Although he acknowledged that the state does not have to offer what might have been his motive to prove that Davis committed the crimes of which he is accused, Lilley said the jury should consider the lack of motive in the case.

“Why in God’s name would this man go to this house and shoot Mike Kitchen and Heidi Pratt so brutally?” Lilley asked the jury. “There’s no evidence here that he even knew them. Even terrorists have a motive. They want to do something for their cause. Here there’s no evidence that he even knew the victims. People just don’t go around doing this kind of thing without a reason. There’s no justification that this man did any of this.”

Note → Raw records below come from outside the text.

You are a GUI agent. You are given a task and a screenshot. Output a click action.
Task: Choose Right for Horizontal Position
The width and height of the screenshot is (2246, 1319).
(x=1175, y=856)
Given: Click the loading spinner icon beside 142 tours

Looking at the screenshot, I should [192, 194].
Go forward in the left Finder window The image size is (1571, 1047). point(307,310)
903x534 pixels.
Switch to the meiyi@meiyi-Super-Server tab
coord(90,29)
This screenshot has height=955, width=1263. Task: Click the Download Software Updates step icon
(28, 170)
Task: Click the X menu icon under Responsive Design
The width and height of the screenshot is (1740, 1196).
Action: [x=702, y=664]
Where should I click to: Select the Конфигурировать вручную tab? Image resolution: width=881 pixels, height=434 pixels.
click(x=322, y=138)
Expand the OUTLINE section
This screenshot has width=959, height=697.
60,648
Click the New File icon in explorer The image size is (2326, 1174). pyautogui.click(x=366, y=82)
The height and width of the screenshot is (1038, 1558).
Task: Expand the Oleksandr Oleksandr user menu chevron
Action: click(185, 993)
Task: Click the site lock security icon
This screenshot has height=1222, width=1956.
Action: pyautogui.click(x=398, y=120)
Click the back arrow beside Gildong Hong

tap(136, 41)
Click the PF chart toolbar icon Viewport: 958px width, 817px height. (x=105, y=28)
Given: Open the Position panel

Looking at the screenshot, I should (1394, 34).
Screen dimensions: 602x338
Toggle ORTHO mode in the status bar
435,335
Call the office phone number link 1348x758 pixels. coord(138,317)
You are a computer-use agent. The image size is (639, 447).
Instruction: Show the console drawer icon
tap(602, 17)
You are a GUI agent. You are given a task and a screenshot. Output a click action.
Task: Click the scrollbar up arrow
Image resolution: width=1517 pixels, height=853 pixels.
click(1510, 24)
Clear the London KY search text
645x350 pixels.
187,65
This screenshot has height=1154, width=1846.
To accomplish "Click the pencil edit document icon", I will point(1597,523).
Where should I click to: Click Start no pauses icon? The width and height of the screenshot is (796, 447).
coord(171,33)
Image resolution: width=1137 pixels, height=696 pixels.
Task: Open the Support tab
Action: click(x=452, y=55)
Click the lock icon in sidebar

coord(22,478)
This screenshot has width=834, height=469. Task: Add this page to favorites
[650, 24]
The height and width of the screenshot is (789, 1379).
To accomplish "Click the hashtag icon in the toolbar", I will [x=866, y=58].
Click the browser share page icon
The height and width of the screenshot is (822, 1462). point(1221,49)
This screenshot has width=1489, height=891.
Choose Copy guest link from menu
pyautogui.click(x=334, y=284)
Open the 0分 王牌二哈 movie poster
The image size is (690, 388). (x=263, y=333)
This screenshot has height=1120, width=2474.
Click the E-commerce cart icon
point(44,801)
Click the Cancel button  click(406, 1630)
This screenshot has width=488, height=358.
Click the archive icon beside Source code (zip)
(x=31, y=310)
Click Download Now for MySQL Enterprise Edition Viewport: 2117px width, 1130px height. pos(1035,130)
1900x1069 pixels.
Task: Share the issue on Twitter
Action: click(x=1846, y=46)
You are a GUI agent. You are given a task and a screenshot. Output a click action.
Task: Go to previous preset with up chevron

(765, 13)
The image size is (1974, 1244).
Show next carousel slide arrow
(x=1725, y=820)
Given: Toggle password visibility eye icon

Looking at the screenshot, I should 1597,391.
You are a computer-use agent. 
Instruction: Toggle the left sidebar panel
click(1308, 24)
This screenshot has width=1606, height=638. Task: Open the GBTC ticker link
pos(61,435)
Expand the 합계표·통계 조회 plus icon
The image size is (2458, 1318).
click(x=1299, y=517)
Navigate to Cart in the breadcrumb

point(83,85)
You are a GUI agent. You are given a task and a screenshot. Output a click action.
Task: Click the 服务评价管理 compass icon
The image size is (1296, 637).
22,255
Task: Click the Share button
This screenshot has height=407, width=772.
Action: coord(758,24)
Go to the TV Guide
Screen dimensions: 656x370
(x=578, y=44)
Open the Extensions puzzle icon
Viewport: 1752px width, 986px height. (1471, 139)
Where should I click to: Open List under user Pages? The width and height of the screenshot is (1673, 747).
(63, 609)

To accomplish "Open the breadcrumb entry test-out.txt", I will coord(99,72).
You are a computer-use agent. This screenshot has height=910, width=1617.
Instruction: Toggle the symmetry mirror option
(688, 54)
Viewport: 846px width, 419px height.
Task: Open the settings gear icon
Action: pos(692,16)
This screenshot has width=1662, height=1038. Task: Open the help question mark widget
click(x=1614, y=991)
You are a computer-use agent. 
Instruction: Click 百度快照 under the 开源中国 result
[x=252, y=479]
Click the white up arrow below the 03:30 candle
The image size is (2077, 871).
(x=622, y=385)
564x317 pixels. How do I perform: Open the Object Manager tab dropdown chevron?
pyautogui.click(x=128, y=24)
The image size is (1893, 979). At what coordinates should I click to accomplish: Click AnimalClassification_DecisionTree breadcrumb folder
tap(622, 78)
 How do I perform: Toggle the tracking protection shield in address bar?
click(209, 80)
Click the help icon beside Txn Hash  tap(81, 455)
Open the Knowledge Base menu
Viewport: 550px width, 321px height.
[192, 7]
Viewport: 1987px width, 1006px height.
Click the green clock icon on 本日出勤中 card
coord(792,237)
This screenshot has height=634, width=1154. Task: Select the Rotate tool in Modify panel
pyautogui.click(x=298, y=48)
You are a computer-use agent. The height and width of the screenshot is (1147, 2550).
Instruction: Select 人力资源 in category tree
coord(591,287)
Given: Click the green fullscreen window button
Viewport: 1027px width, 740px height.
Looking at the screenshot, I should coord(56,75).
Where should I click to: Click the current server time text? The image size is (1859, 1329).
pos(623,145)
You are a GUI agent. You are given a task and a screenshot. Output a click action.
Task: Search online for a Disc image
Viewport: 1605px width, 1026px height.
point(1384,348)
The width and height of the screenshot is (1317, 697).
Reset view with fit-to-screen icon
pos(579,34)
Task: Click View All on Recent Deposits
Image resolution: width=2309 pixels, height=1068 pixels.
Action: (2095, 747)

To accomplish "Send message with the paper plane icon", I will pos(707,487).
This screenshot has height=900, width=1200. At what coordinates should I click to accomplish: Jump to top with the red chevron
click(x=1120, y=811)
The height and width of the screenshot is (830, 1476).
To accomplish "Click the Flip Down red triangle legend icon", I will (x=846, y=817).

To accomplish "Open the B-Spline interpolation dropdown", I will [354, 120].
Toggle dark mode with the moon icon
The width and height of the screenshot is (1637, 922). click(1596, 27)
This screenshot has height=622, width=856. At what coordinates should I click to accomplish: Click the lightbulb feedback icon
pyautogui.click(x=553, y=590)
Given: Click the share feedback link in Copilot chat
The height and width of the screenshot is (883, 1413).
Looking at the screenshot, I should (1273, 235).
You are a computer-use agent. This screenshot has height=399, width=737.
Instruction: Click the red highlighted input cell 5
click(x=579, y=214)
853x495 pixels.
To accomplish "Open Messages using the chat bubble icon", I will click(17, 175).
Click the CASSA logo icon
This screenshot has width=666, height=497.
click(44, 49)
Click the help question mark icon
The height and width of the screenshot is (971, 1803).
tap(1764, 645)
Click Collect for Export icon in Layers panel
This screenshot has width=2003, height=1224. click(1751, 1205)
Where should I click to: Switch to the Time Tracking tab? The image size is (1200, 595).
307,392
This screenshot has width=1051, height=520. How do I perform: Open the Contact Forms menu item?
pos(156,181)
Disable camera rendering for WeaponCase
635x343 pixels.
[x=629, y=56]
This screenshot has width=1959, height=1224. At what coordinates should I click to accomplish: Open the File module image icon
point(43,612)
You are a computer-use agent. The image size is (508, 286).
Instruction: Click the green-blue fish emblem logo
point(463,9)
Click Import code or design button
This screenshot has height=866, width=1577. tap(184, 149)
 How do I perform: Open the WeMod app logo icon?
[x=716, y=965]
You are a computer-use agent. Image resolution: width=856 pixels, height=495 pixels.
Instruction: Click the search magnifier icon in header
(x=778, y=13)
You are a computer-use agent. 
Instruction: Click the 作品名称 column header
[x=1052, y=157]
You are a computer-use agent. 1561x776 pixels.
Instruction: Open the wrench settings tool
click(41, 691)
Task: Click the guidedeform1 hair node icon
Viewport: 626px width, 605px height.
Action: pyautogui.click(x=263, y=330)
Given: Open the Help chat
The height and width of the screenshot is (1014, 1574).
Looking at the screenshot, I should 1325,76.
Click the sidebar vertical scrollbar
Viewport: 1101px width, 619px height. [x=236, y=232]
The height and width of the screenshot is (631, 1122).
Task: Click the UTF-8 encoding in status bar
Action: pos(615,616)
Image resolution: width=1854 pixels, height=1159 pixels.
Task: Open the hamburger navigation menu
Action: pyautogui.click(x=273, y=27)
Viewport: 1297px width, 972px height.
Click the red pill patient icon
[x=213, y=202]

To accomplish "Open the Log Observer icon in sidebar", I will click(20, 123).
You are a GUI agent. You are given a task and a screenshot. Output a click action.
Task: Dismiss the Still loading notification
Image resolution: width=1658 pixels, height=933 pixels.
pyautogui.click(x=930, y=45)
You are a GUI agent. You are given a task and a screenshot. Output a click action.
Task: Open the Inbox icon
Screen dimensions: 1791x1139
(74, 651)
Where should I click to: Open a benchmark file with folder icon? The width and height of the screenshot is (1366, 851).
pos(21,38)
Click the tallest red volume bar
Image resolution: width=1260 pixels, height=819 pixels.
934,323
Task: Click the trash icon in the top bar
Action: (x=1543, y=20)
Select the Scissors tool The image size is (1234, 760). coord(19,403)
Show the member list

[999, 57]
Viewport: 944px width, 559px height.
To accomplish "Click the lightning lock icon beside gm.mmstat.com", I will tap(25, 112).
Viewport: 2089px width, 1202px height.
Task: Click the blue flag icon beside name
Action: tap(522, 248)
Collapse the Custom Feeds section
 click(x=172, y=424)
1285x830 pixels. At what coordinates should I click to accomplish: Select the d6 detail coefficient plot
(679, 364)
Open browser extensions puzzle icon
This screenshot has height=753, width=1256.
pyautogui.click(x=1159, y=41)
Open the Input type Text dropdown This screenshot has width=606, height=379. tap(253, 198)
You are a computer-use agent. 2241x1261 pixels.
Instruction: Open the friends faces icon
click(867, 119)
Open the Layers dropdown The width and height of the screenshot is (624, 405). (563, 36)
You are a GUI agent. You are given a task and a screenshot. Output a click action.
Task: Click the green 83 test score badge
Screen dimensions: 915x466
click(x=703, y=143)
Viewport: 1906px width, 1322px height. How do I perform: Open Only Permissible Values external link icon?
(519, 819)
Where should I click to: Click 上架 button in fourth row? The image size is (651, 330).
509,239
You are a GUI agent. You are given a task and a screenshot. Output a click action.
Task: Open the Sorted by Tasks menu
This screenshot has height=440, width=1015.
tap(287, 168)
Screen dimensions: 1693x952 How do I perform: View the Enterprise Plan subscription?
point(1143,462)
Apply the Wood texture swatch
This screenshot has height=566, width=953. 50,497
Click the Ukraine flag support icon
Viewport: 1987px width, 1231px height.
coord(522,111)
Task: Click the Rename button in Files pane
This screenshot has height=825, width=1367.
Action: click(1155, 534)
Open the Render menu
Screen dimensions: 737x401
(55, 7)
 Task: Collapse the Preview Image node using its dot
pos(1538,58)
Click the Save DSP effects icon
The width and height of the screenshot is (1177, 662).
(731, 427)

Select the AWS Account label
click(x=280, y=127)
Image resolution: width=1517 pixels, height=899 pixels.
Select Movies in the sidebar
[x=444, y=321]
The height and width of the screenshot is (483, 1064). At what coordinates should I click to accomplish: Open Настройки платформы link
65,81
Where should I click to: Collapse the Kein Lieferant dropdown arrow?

Assistant Attorney General Leane Zainea said that Davis “left a little piece of himself at each location” he stopped at during his crime spree on Sept. 23, 2013. At Katahdin Forest Products in Oakland a flatbed wrecker truck registered to Davis was found backed into a building, where both the truck and the company’s office had been set on fire.

He left there in a truck registered to the firm and drove to the Kitchen/Pratt home. Zainea said that Davis may have killed the couple with guns traced to the defendant, after they saw that he had driven the stolen truck into their steps. He also left behind gloves at the death scene that had his DNA inside them.

Davis next stole a truck from the Kitchen/Pratt home and drove it to a camp on Richardson Road in the neighboring town of Island Falls, where he set it ablaze, the prosecutor said in her closing statement. Once the fire was out, bullets were recovered from that stolen truck but kayaks and paddles were missing from the camp’s barn.

One was found by the camp owner overturned by the dock on Mattawamkeag Lake, according to testimony. The other one, a yellow kayak, was found across the lake on another camp owner’s lawn.

Police eventually tracked down Davis and arrested him at about 10:45 a.m. Sept. 23, 2013, in yet another stolen vehicle on Beaver Dam Point Road in Island Falls, according to court documents. He has been held without bail since then.

Zainea told jurors Monday that they did not need to look for a motive in the case.

“We don’t know the why,” she said. “We may never know the why.”

The prosecutor described Davis as either “the unluckiest man in the world or the guiltiest.”

“The evidence proves he’s the guiltiest,” Zainea told the jury.

The jury must decide whether Davis is guilty or not guilty of two counts of murder, four counts of arson and three counts of theft and one count of aggravated criminal mischief.

If convicted, Davis faces between 25 years and life in prison on the most serious charges.

BDN writer Jen Lynds contributed to this report.